§ What needs to be done:
The reply must consist of the lines from the first line of the records through the line containing "Screen dimensions: 725x424", copied exactly, with every picture omitted.
-- Materials provided follows --
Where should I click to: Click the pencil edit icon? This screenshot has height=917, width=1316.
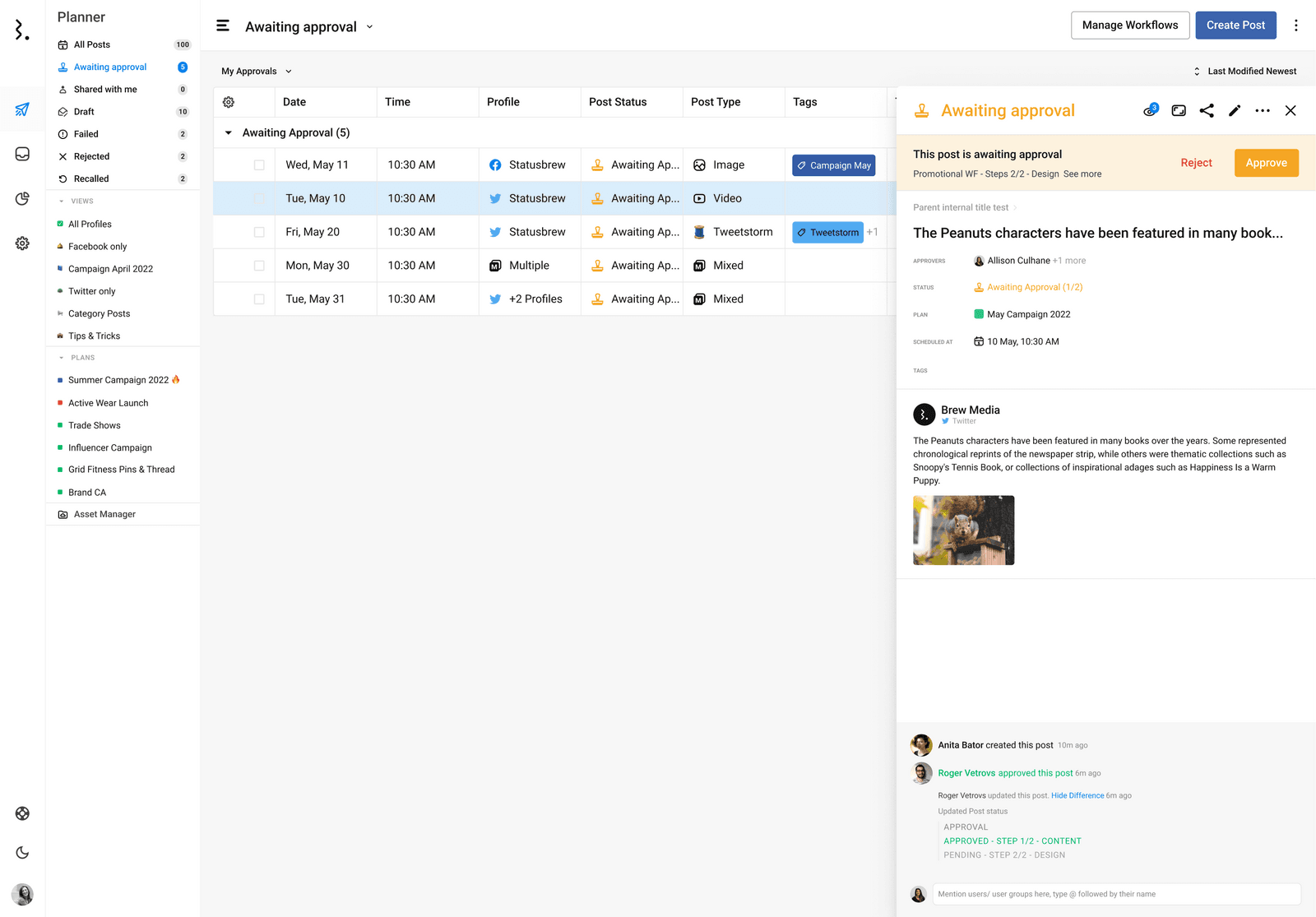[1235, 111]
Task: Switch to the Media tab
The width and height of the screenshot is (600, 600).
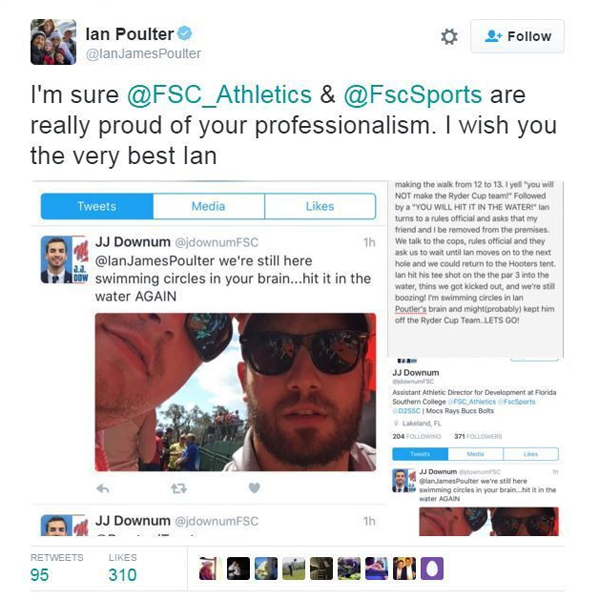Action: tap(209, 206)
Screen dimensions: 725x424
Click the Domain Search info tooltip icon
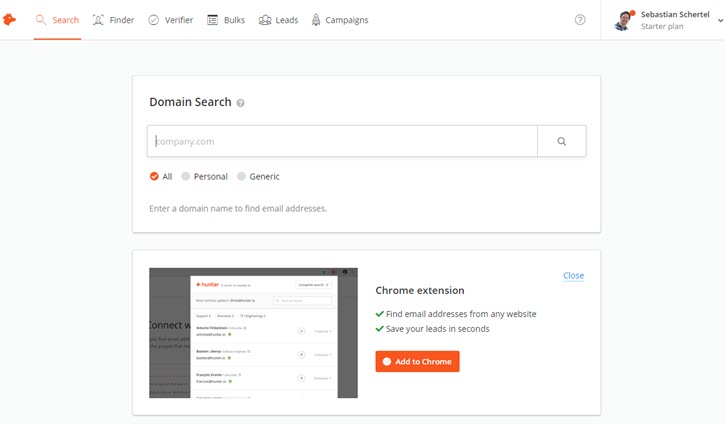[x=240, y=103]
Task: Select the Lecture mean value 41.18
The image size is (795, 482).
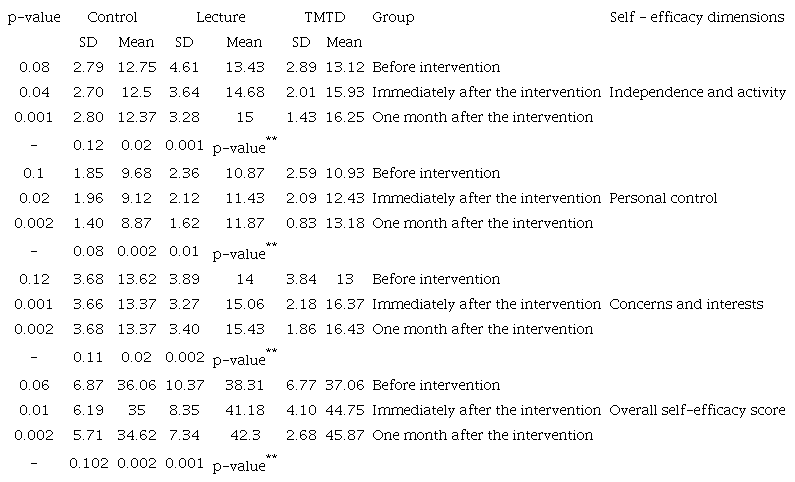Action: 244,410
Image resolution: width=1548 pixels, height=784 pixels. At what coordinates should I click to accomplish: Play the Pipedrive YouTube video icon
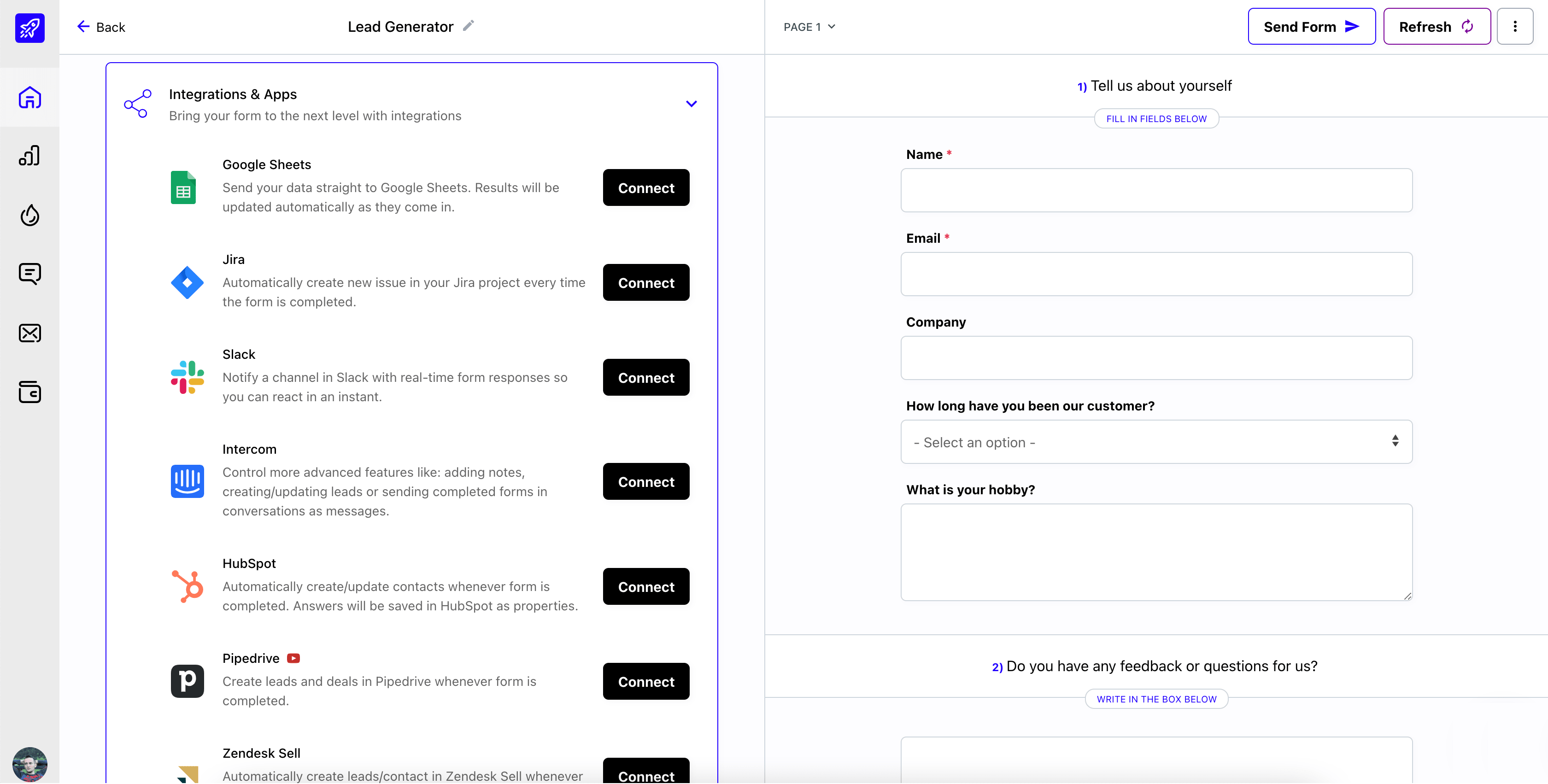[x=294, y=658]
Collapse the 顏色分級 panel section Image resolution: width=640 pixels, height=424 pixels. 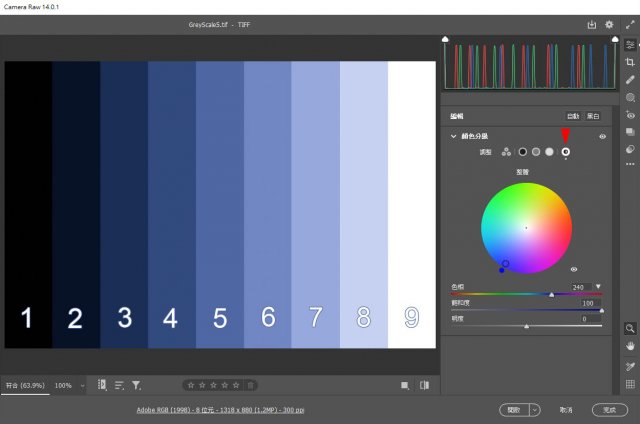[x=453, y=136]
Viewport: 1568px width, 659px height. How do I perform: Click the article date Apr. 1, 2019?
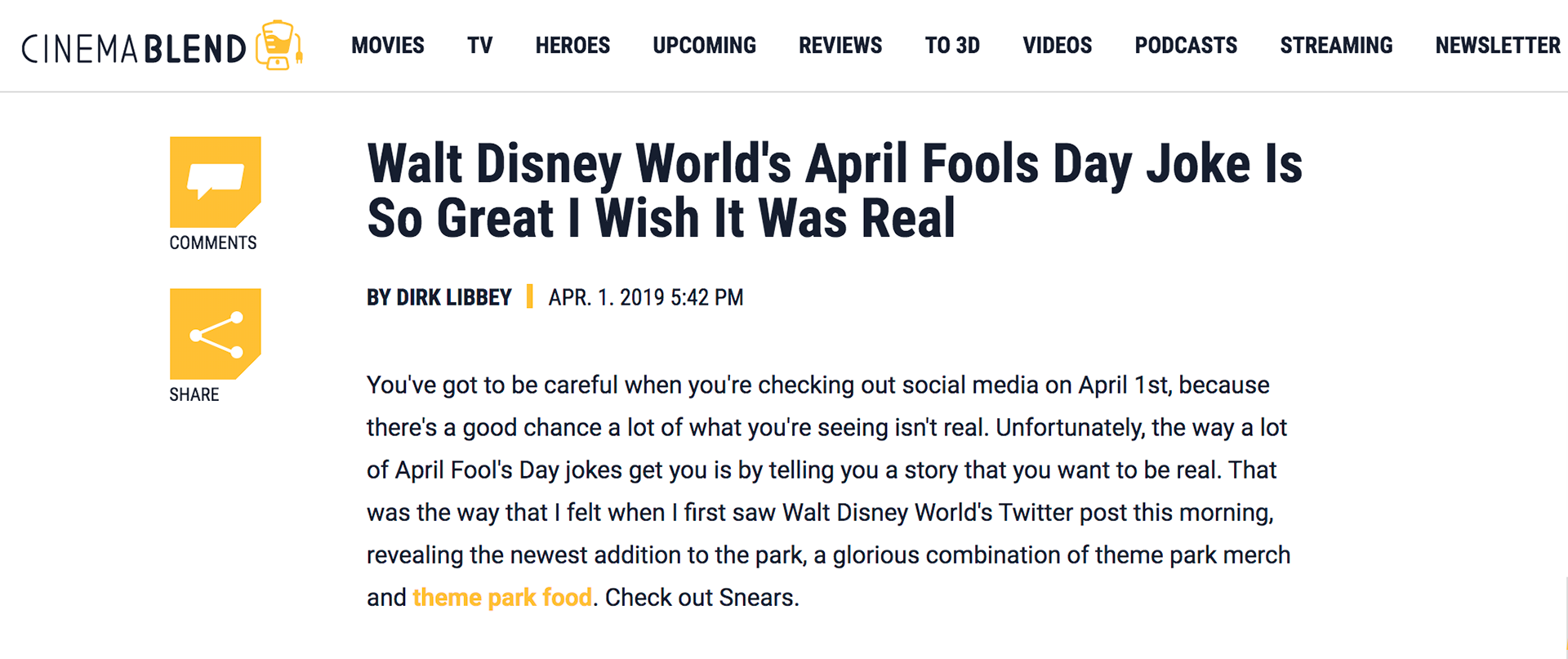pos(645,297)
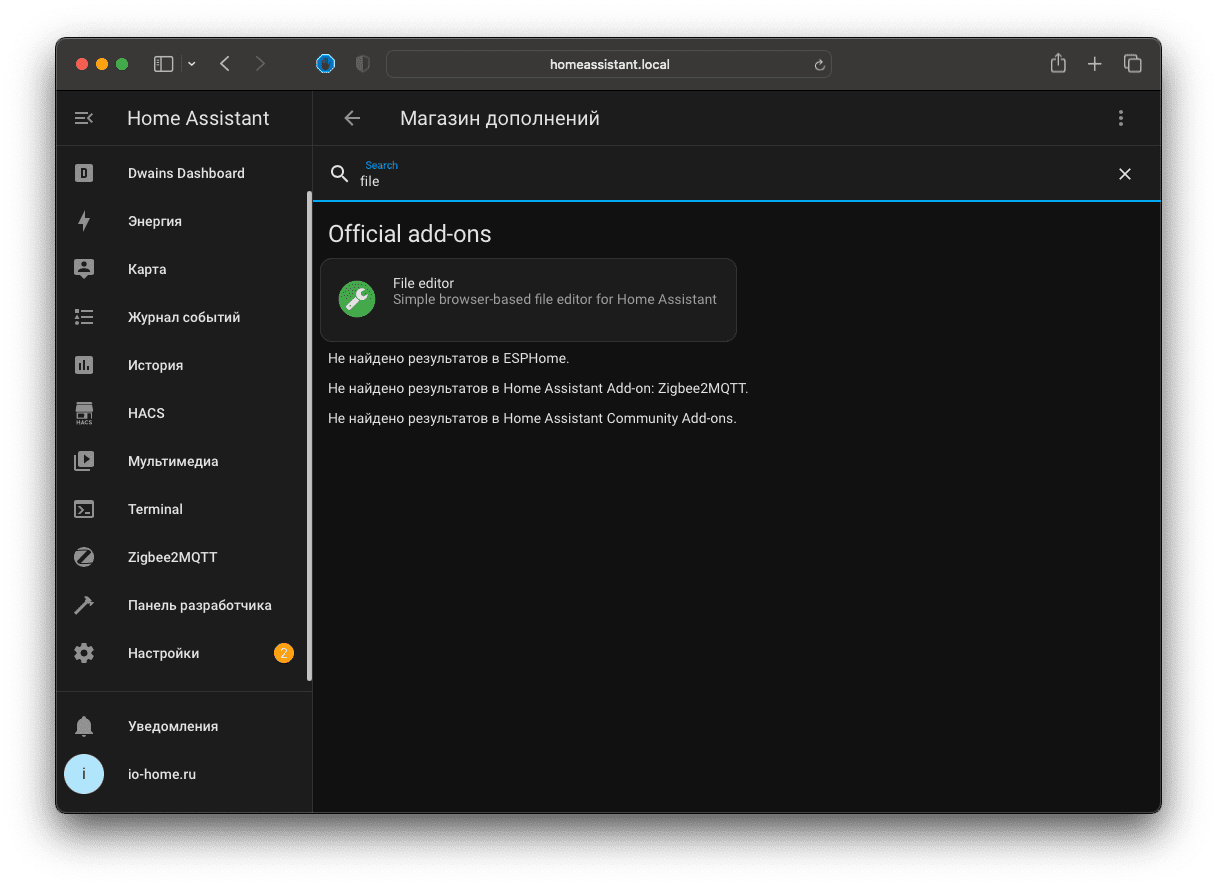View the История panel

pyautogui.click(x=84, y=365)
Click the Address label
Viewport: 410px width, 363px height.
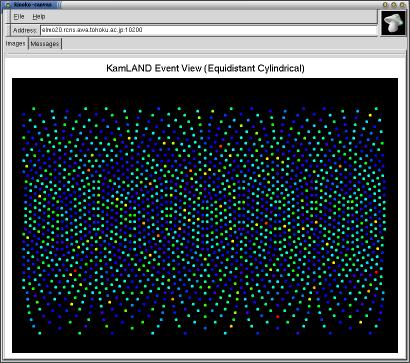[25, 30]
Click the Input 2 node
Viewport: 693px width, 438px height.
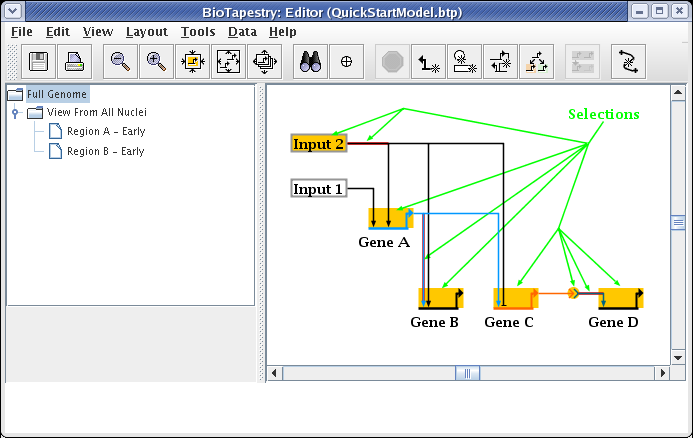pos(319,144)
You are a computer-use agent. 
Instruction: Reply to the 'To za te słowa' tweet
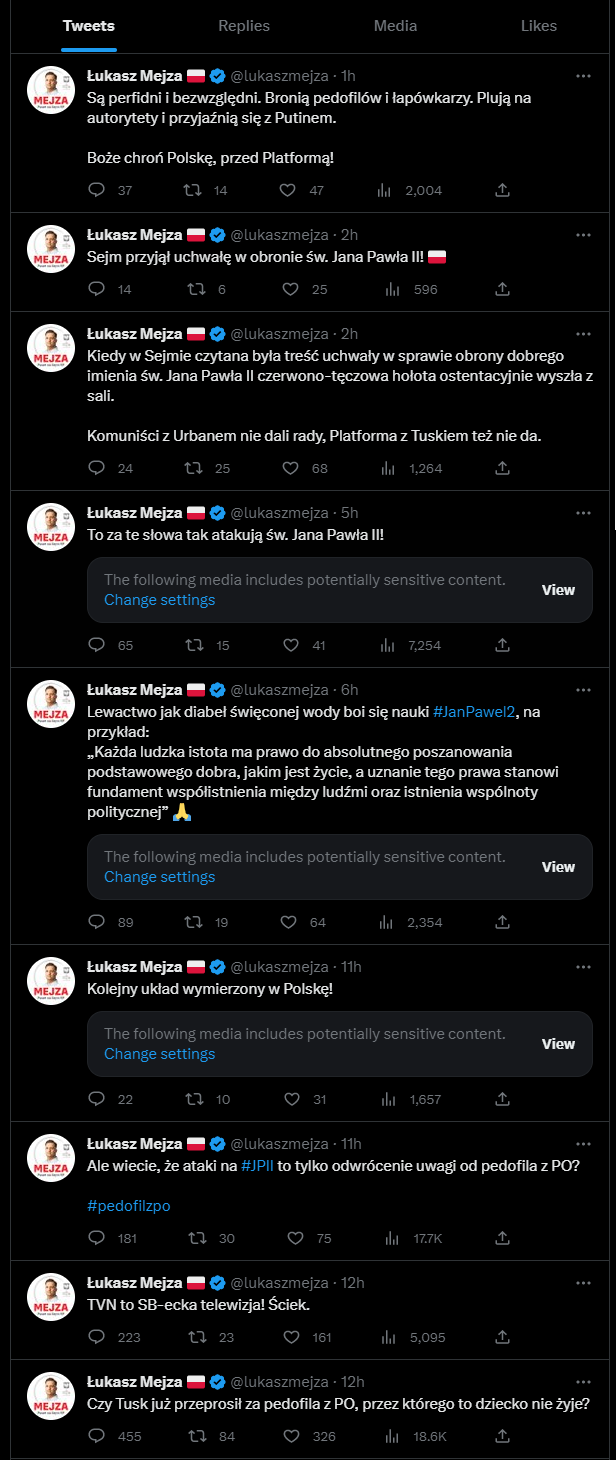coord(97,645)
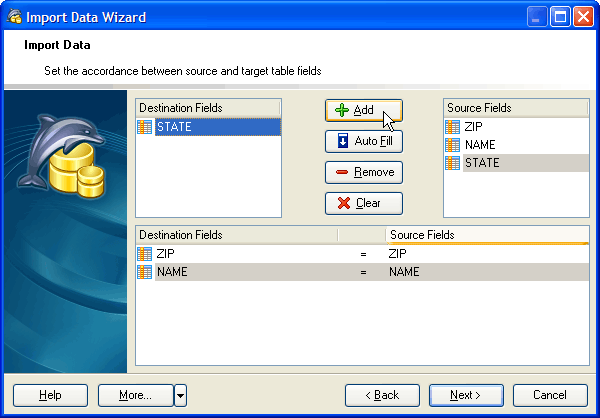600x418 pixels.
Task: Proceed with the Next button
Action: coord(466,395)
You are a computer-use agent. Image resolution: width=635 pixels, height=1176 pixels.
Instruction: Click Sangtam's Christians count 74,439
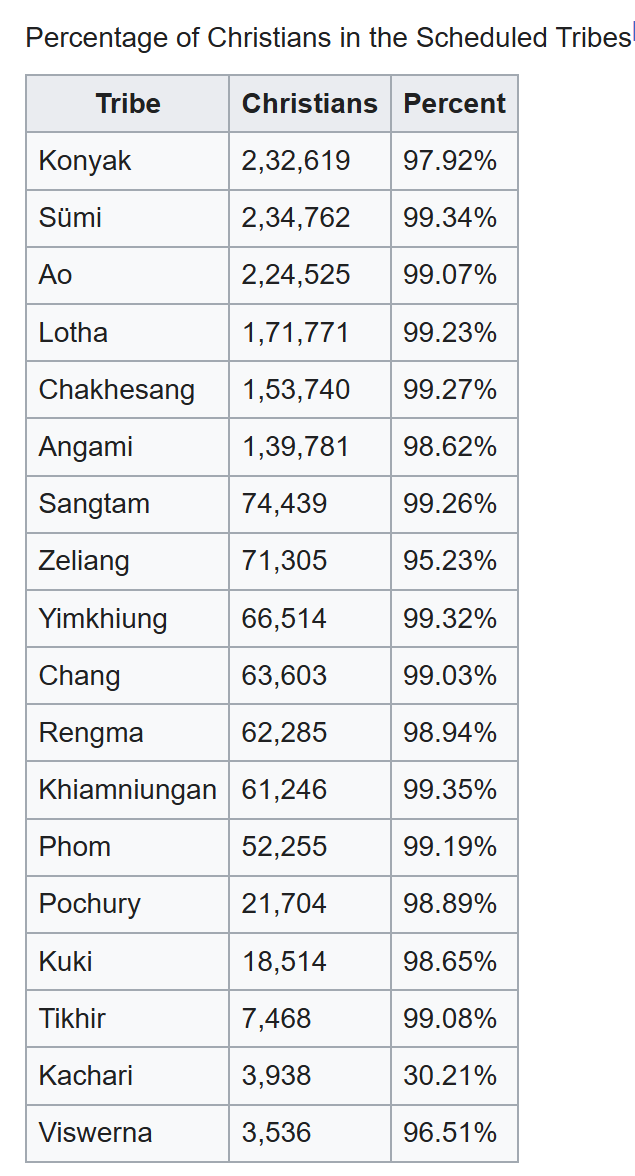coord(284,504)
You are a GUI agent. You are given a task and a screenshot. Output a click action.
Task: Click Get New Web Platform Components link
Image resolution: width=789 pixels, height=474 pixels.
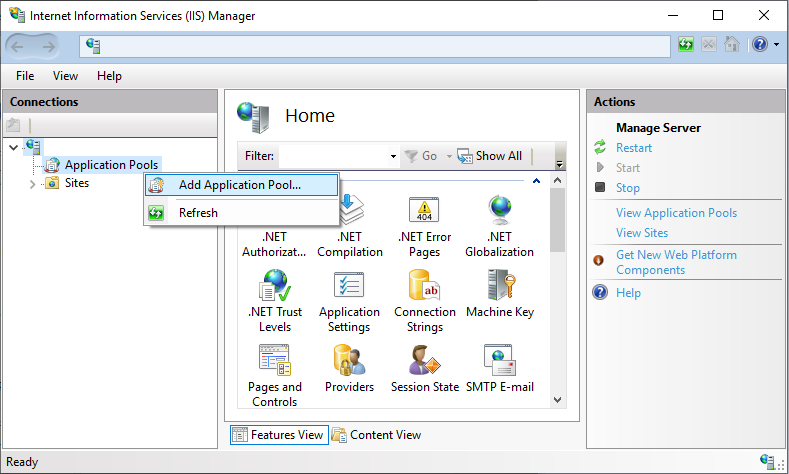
-- Materials provided concluded --
§ Output for this task:
Where should I click to: Click the pencil edit icon? This screenshot has height=917, width=1316.
[1235, 111]
Task: Switch to the Media tab
The width and height of the screenshot is (600, 600).
Action: tap(209, 206)
Screen dimensions: 725x424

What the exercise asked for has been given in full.